■ TEXT SEGMENT:
Crisis Intervention Teams (CIT)


The Jericho Project: Hope for People Entangled in the Criminal Justice System



By Laura Usher, CIT Program Manager

When a person’s been arrested fourteen times, most people probably assume that he or she is a hardened criminal.  Not necessarily so. For the Shelby County, Tenn., jail diversion program The Jericho Project, this is just an average client. The Jericho Project provides an alternative to jail for people with serious mental illness and co-occurring substance abuse who have been arrested and charged with a crime. Many of their clients have cycled in and out of the justice system, homelessness, emergency rooms and other costly emergency services for years without ever getting the treatment and support they need for recovery.

Jericho changes that. Kim Dunlap, a former Jericho client, explains that she finally received the services she needed in the community, “Jericho put together a plan that worked for me. It was court-ordered, but it was for me and [it was] just what I needed.” Dunlap says that having the guidance of a case manager helped her, because she did not know the services available in the community, and she had tried repeatedly to treat her addition, “but I would not stay clean because I wasn’t addressing my mental disorder.”

■ DATASET EXCERPT:

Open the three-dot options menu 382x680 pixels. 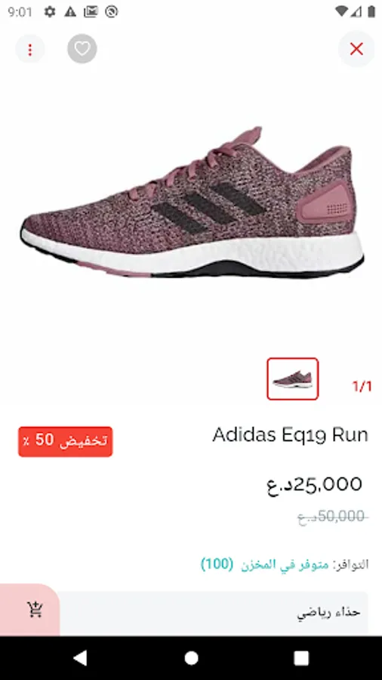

■ EXERCISE DIRECTIONS:
Could you copy, word for word, the stretch of the Jericho Project text from "Crisis Intervention Teams" through "need for recovery."?

■ CORRECT RESULT:
Crisis Intervention Teams (CIT)


The Jericho Project: Hope for People Entangled in the Criminal Justice System



By Laura Usher, CIT Program Manager

When a person’s been arrested fourteen times, most people probably assume that he or she is a hardened criminal.  Not necessarily so. For the Shelby County, Tenn., jail diversion program The Jericho Project, this is just an average client. The Jericho Project provides an alternative to jail for people with serious mental illness and co-occurring substance abuse who have been arrested and charged with a crime. Many of their clients have cycled in and out of the justice system, homelessness, emergency rooms and other costly emergency services for years without ever getting the treatment and support they need for recovery.